The Mental Health Minute

Articles and news about mental health issues

Oral Health and Hygiene Among Persons With Severe Mental Illness

Although I applaud the actual investigation and study of dental health in the population of mentally ill patients, the study below has a few weaknesses that I can see.  First, it was a “self-report” study and no actual evaluation was done by a dental professional.  In my experience, it is sometimes difficult to get correct information from a schizophrenic or schizoaffective patient.  I find, during assessments, that these patients are very adept at either giving you the answers you want to hear, or trying to shock you (depending on how others have related to them in the past).

The second weakness that I can see is that no where do they include the variable that periodontal disease  may be caused simply by the stress of having no money and being ignored by the majority of the population in any given community.  Studies have shown that salivary cortisol can impair WBC’s from doing the job of protecting from infection.  This, in turn, allows for plaque to form and leads to gum destruction. High stress is also associated with oral care neglect in surveys of patients, as well as increases in sugar intake and stress behaviors such as smoking.

Another issue with mental patients is the use of psychotropic medications with the ensuing “dry mouth” that is the standard side effect.  Dry mouth leads to increased plaque and cavities which then increase the rate of periodontal disease.  Such periodontal disease leads to lost teeth, infection, even coronary disease.

Please go to the link at the end and read the reply posted immediately afterward.  Again, I do applaud the actual investigation into oral health for this population, but am saddened that such research occurs in foreign countries and not in the United States.  I hope to see an increase in these types of studies for our mentally ill.

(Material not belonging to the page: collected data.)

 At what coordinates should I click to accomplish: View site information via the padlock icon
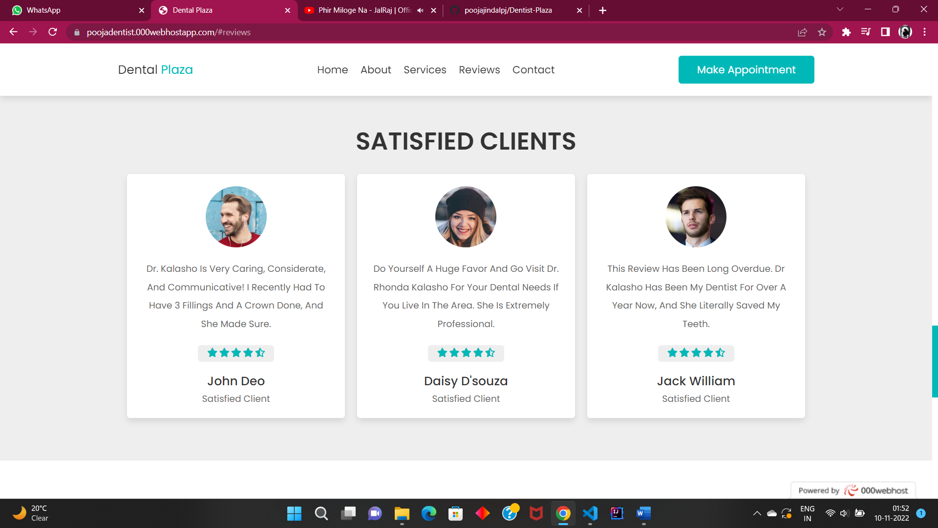[77, 32]
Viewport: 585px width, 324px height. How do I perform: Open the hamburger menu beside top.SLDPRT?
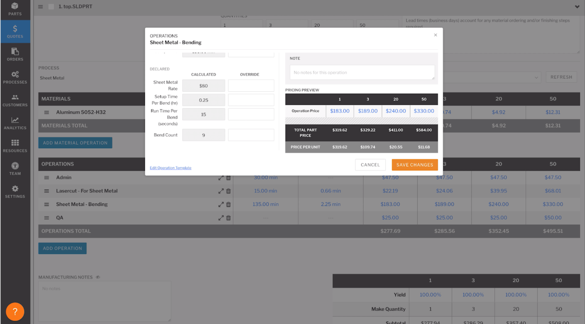click(40, 6)
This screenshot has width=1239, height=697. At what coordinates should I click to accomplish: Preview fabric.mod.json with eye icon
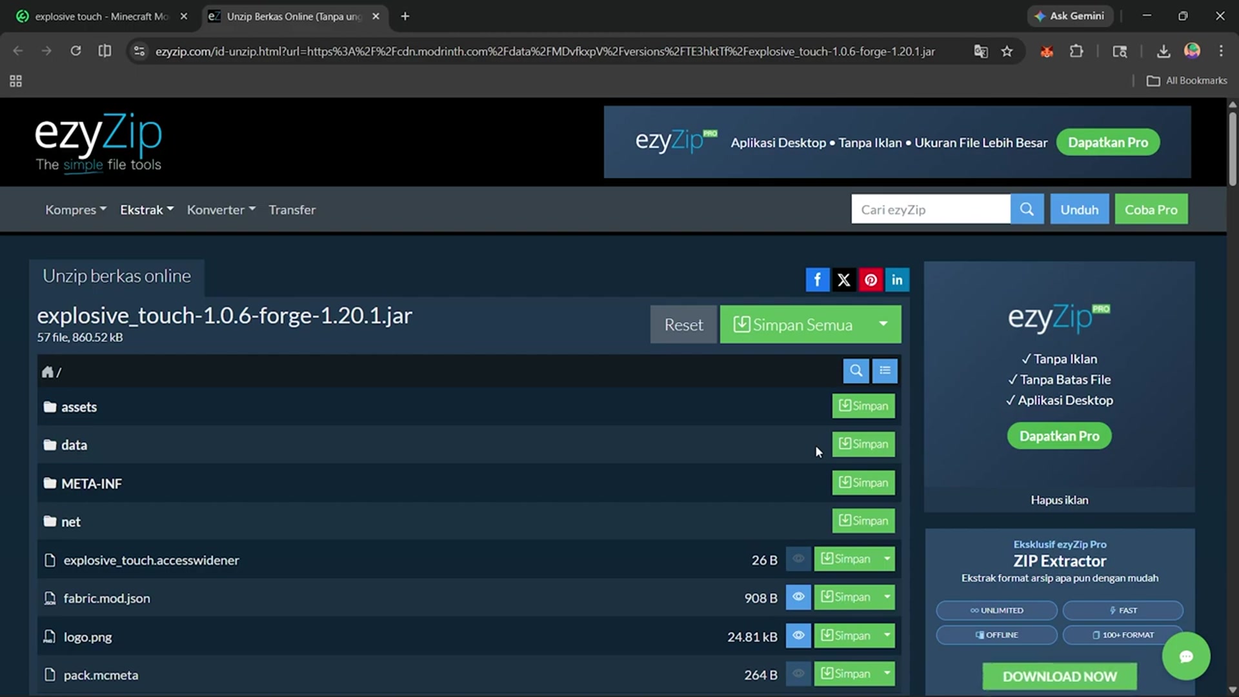(x=798, y=597)
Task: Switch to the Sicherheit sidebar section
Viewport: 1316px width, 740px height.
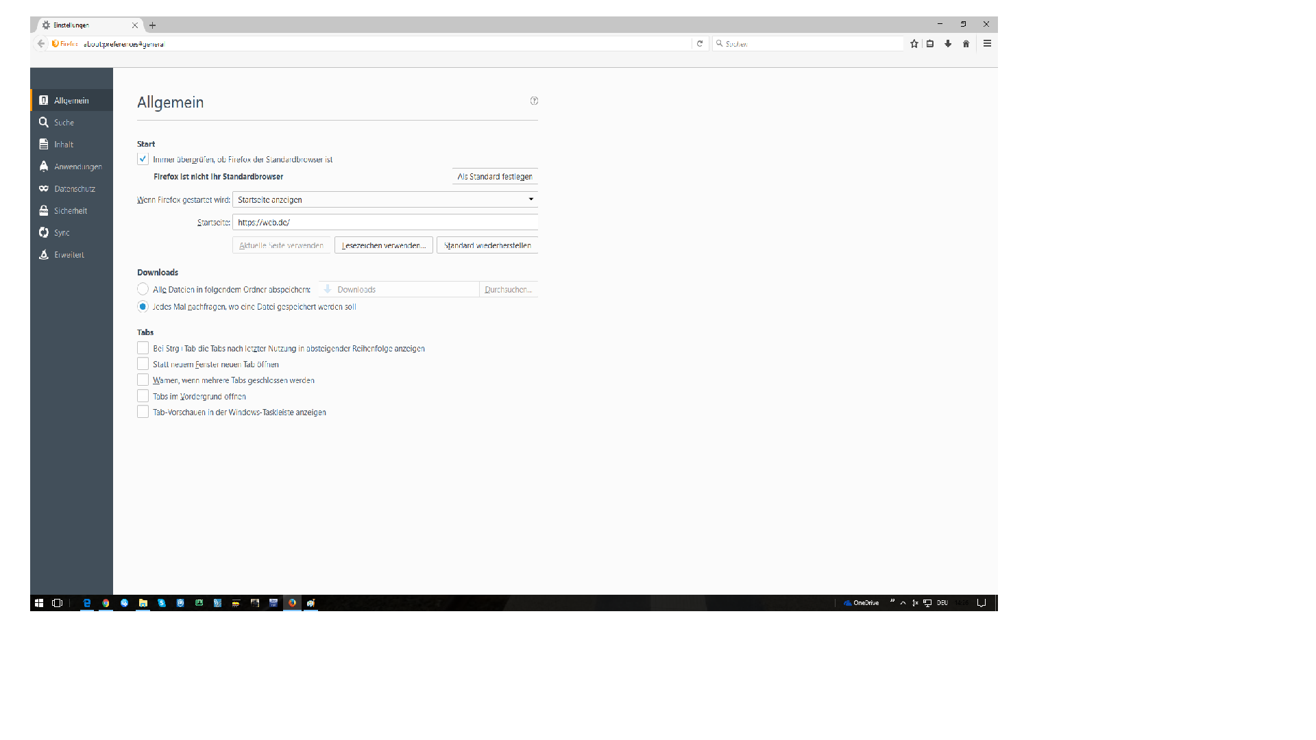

To read the original>>Please click here


In the June issue Ponizovsky and colleagues (1) reported changes in dental health and oral care needs of psychiatric inpatients after dental services were implemented in Israeli psychiatric hospitals. But
the authors did not address the question of whether psychiatric patients have poorer oral health than a comparable group from the general population.

There is evidence from several countries that the dental health of patients with severe mental disorders is poor (2,3). Because dental health has been found to be related to socioeconomic status (4) and most persons with severe mental illness live in poor conditions, we sought to determine whether mental illness has an independent influence. We compared the dental health of 120 patients with a DSM-IV diagnosis of schizophrenia or schizoaffective disorder (62 males and 58 females; mean±SD age of 45.3±15.6) and 118 social welfare recipients from the same geographic area who did not have a mental illness (61 males and 57 females; mean±SD age of 41.0±11.3).

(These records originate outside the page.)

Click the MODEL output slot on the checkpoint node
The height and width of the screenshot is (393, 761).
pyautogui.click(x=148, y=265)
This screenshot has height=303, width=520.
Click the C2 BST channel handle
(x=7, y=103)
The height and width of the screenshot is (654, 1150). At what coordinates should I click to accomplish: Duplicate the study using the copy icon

Patients were recruited in 2008 from consecutive admissions to a psychiatric hospital, an outpatient clinic of this hospital, and residential homes (40 patients from each setting). Control group participants were recruited from visitors to social welfare services in the same area. Because of concerns raised by the ethics committee, dental examinations were not conducted. Instead, a self-report questionnaire that elicited sociodemographic data and information about oral diseases and oral hygiene was administered in person. All participants provided informed consent.

No significant between-group differences were found with respect to gum bleeding, periodontitis, and the
mean frequency of toothache. The total number of missing teeth reported by the participants was significantly greater in the patient group. The proportion of persons who brushed their teeth at least twice a day was significantly lower in the patient group (54% compared with 76%), but no differences were found in the proportion who brushed their teeth for at least two minutes at a time (61% in the patient group and 59% in the comparison group).

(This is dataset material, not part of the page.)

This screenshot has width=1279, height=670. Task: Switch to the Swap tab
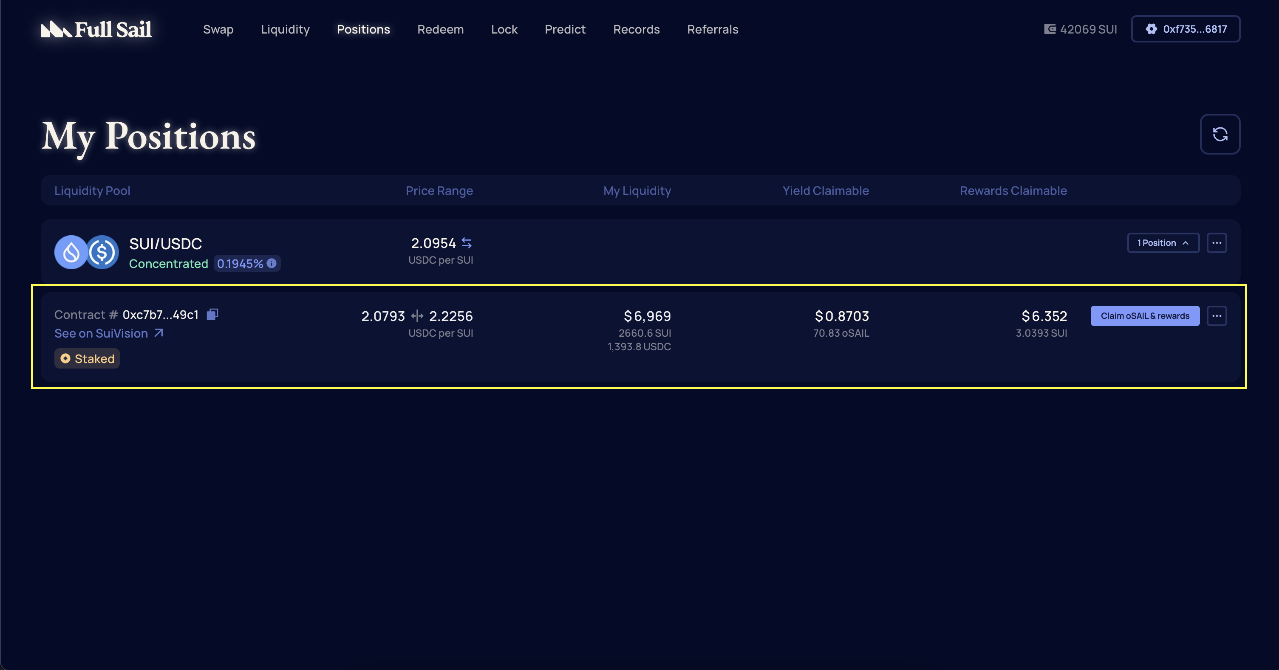pyautogui.click(x=218, y=29)
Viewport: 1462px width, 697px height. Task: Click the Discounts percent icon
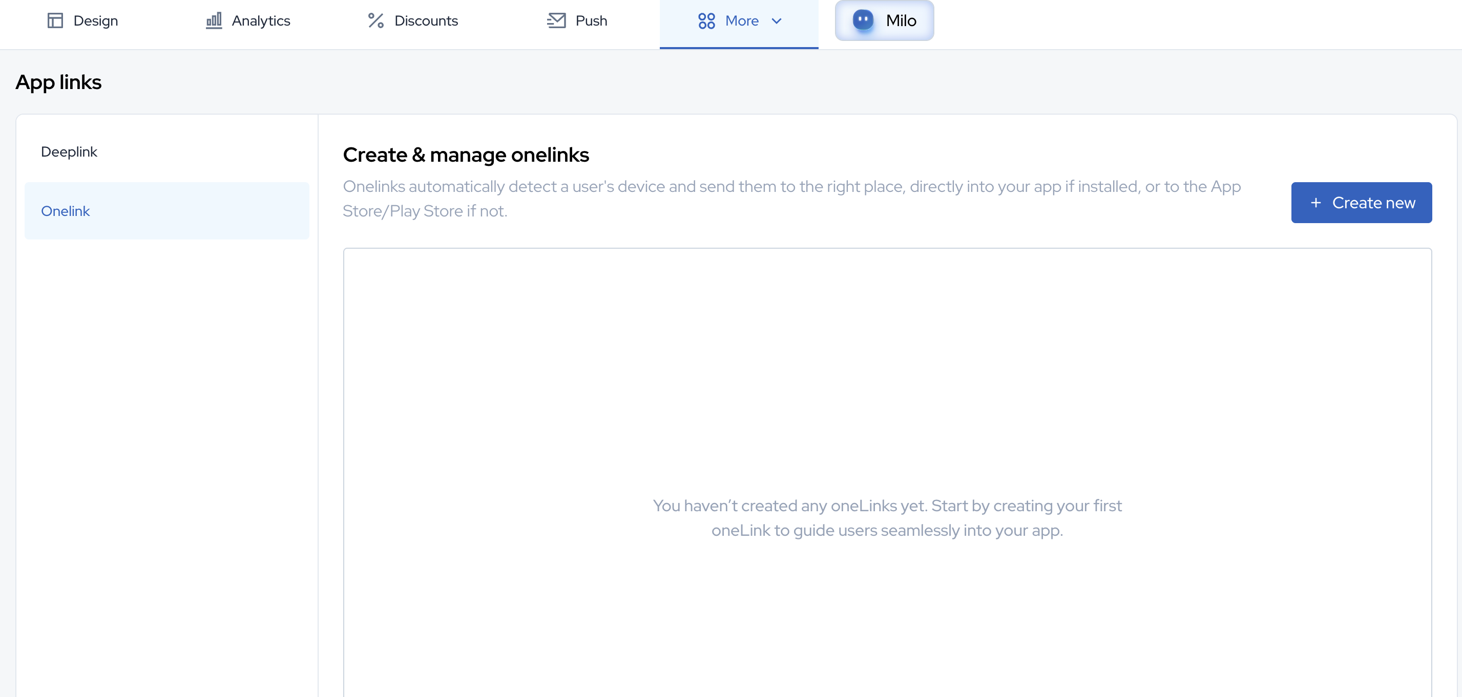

Except for having more missing teeth, the oral health of persons who had a severe mental illness was similar to that of persons of the same socioeconomic status who did not have a mental illness. However, oral hygiene was poorer in the patient group than in the group of social welfare recipients.

These findings support those of Ponizovsky and colleagues and also demonstrate the need for further efforts to prevent oral diseases among patients with severe mental illness. A major limitation of this study was the use of a self-report questionnaire instead of a dental examination.

In addition, patients were recruited from diverse treatment settings; future studies should compare patient groups from each setting with each other as well as with a control group.

Erich Flammer, Dipl.-Psych.
Andrea Breier, M.D.Sc.
Tilman Steinert, Prof.
The authors are affiliated with the Center for Psychiatry Suedwuerttemberg, Ulm
University, Ravensburg-Weissenau, Germany.